Problems to solve:
a - Retype the part of the discussion about language and image models starting at "So I suspect" and ending at "to image generation.".
b - In the discussion about language and image models, which model handled both test prompts correctly?

A yes-answer here implies belief in some sort of gnostic method of knowledge acquisition. Certainly that comes with a high burden of proof!
So I suspect it's more that lessons from diffusion image models don't carry over to text LLMs.
And the Image models which are based on multi-mode LLMs (like Nano Banana) seem to do a lot better at novel concepts.
They are just struggling to produce good results because they are language models and don’t have great spatial reasoning skills, because they are language models.
Their output normally has all the elements, just not in the right place/shape/orientation.
Do you mean that LLMs might display a similar tendency to modify popular concepts? If so that definitely might be the case and would be fairly easy to test.
Something like "tell me the lord's prayer but it's our mother instead of our father", or maybe "write a haiku but with 5 syllables on every line"?
Let me try those ... nah ChatGPT nailed them both. Feels like it's particular to image generation.
Like, the response to "... The surgeon (who is male and is the boy's father) says: I can't operate on this boy! He's my son! How is this possible?" used to be "The surgeon is the boy's mother"
The response to "... At each door is a guard, each of which always lies. What question should I ask to decide which door to choose?" would be an explanation of how asking the guard what the other guard would say would tell you the opposite of which door you should go through.

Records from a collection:
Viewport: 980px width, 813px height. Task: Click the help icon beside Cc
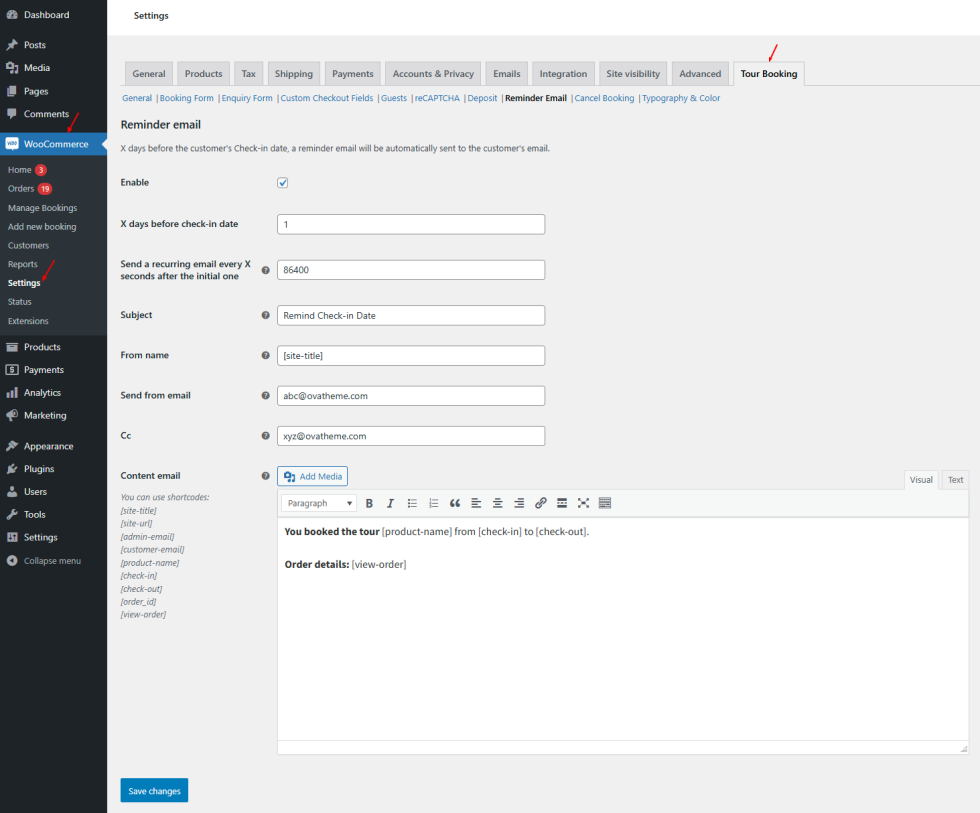(x=265, y=436)

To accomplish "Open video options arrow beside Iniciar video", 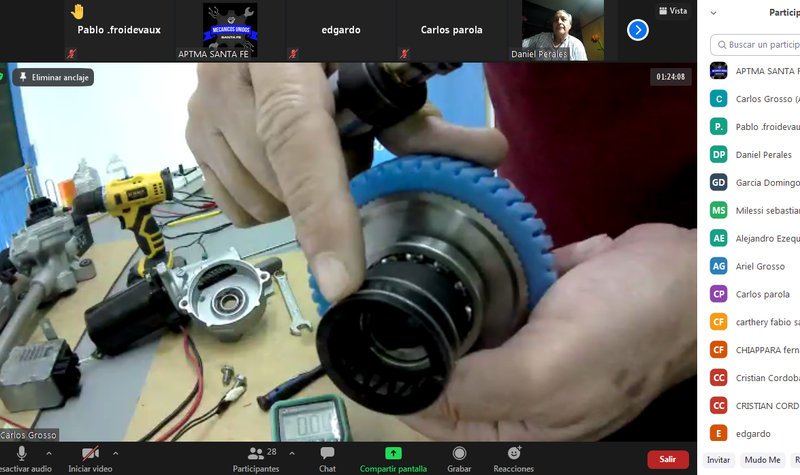I will pos(115,452).
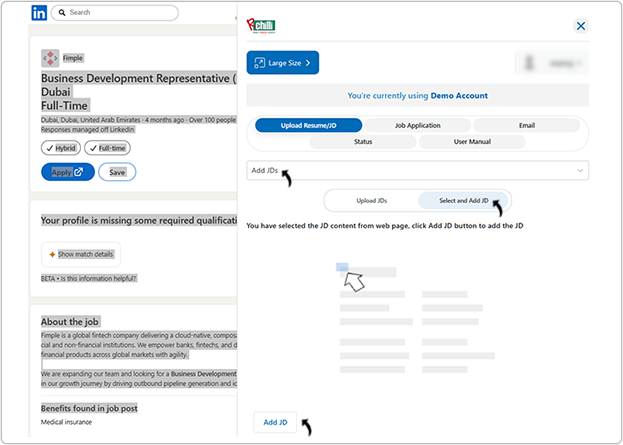623x445 pixels.
Task: Close the RChilli panel with X
Action: pos(581,26)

Response list:
a -
So I suspect it's more that lessons from diffusion image models don't carry over to text LLMs.
And the Image models which are based on multi-mode LLMs (like Nano Banana) seem to do a lot better at novel concepts.
They are just struggling to produce good results because they are language models and don’t have great spatial reasoning skills, because they are language models.
Their output normally has all the elements, just not in the right place/shape/orientation.
Do you mean that LLMs might display a similar tendency to modify popular concepts? If so that definitely might be the case and would be fairly easy to test.
Something like "tell me the lord's prayer but it's our mother instead of our father", or maybe "write a haiku but with 5 syllables on every line"?
Let me try those ... nah ChatGPT nailed them both. Feels like it's particular to image generation.

b - ChatGPT